Video from text with Wan 2.2 local model

Wan 2.2 is a high-quality video AI model you can run locally on your computer. In this tutorial, I will cover:

Using the high-quality Wan 2.2 14B video model
Using the fast Wan 2.2 5B video model
Prompt tips for Wan 2.2 models

Software needed

We will use ComfyUI, a free AI image and video generator. You can use it on Windows, Mac, or Google Colab.

Think Diffusion provides an online ComfyUI service. They offer an extra 20% credit to our readers.

Read the ComfyUI beginner’s guide if you are new to ComfyUI. See the Quick Start Guide if you are new to AI images and videos.

Take the ComfyUI course to learn how to use ComfyUI step by step.

ComfyUI Colab Notebook

If you use my ComfyUI Colab notebook, you don’t need to download the model as instructed below. Select the Wan_2_2 model before running the notebook.

Text-to-video with the Wan 2.2 14B model

This workflow generates a video based on a text prompt. It requires 20 GB VRAM and takes about 50 minutes on an RTX4090 GPU card.

Step 0: Update ComfyUI

Before loading the workflow, make sure your ComfyUI is up to date. The easiest way to do this is to use ComfyUI Manager.

Click the Manager button on the top toolbar.

Select Update ComfyUI.

Restart ComfyUI.

Step 1: Load the workflow

Download the workflow below.

Download

Step 2: Download models

After loading the workflow JSON file, ComfyUI should prompt you to download the missing model files. Here are what you need to download:

Download wan2.2_t2v_high_noise_14B_fp8_scaled.safetensors and put it in ComfyUI > models > diffusion_models.
Download wan2.2_t2v_low_noise_14B_fp8_scaled.safetensors and put it in ComfyUI > models > diffusion_models.
Download umt5_xxl_fp8_e4m3fn_scaled.safetensors and put it in ComfyUI > models > text_encoders.
Download wan_2.1_vae.safetensors and put it in ComfyUI > models > vae.

Step 3: Revise the prompt

Describe your video in the prompt. Use keywords to direct the camera.

Step 4: Generate the video

Click the Run button to run the workflow.

Text-to-video with the Wan 2.2 5B model

This workflow turns an input image into a video. Unlike the 14B model, this smaller 5B model requires only 8 GB VRAM and takes about 6 minutes on an RTX4090 GPU card.

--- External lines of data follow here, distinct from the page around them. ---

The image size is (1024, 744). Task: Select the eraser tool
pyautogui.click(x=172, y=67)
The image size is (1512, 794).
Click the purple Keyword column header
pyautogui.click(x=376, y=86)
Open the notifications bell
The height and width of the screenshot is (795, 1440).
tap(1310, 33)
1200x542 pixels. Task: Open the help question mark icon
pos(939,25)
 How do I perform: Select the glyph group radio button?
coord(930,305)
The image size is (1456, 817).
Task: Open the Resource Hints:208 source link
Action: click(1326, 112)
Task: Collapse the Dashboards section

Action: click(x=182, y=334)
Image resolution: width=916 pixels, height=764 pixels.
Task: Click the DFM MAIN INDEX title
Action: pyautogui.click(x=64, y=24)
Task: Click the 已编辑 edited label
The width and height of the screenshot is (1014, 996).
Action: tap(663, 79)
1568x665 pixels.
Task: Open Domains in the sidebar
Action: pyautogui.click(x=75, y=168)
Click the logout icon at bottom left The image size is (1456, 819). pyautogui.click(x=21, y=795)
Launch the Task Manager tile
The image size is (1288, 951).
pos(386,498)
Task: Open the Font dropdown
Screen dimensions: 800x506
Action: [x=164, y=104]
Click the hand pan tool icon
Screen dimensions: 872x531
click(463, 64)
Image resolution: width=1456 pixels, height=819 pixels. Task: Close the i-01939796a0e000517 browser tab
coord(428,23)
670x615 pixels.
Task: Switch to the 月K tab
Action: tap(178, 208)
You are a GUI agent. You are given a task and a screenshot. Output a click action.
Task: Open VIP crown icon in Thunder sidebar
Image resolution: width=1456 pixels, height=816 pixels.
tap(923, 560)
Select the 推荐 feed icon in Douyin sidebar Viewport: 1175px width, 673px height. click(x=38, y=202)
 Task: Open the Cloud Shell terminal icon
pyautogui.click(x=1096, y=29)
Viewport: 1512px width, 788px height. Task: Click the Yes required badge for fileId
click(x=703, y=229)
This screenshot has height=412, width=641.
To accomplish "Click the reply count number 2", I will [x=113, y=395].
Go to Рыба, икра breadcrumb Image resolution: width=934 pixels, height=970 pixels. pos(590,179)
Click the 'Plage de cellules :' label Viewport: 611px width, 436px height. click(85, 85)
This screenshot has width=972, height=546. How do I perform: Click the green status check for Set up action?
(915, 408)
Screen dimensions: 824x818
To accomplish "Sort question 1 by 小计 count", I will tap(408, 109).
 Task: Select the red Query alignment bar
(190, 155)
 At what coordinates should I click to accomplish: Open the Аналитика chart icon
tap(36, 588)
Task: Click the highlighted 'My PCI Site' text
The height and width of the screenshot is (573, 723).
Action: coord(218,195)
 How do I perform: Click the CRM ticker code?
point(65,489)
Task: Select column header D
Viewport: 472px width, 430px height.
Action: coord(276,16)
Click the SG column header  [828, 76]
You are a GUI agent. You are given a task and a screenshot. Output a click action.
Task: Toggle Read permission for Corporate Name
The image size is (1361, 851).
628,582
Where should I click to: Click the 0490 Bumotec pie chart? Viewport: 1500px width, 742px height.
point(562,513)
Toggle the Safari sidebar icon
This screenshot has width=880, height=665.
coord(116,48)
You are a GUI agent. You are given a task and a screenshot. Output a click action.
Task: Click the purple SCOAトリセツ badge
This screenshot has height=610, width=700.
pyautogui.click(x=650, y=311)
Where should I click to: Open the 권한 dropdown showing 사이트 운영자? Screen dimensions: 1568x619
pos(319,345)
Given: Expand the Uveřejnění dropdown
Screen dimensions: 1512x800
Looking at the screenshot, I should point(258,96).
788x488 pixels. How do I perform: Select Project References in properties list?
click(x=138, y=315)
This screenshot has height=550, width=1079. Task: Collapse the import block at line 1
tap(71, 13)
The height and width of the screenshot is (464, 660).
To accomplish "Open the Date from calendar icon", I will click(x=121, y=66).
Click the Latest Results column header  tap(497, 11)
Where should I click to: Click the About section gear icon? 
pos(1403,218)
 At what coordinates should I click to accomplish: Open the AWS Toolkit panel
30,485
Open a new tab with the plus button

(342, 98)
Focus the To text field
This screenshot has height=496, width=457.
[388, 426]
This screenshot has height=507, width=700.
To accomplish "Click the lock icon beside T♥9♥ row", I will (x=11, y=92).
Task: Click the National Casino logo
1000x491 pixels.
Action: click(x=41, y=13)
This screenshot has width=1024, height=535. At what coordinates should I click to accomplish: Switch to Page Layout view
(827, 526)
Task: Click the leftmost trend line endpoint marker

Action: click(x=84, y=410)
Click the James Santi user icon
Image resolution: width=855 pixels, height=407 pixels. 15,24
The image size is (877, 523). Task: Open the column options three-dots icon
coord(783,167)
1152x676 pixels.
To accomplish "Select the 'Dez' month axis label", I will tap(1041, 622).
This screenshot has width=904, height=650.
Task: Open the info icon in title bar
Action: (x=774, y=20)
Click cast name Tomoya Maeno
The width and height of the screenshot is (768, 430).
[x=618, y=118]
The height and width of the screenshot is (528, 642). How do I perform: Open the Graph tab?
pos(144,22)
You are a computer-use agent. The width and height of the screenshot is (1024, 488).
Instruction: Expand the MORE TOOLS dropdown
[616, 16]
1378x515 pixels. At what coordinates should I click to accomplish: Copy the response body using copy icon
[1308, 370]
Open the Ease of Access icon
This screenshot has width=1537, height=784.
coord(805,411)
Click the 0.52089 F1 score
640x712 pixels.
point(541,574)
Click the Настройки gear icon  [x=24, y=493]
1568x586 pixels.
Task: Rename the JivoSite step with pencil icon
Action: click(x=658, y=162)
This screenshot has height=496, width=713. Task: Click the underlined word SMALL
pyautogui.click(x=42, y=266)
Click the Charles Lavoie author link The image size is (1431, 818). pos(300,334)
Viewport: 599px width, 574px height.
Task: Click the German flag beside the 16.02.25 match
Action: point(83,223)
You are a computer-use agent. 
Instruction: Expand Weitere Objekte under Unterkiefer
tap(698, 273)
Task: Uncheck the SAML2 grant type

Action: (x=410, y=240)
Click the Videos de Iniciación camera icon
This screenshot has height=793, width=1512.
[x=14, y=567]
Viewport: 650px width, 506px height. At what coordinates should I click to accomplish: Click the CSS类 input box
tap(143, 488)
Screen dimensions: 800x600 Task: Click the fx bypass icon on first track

Step 1: Download the workflow

Download the workflow below and drop it into ComfyUI to load.

Download

Step 2: Install models

Here are the model files you need to install:

Download wan2.2_ti2v_5B_fp16.safetensors and put it in ComfyUI > models > diffusion_models.
Download umt5_xxl_fp8_e4m3fn_scaled.safetensors and put it in ComfyUI > models > text_encoders.
Download wan2.2_vae.safetensors and put it in ComfyUI > models > vae.

Step 3: Revise the prompt

Describe your video in the prompt. Use keywords to direct the camera.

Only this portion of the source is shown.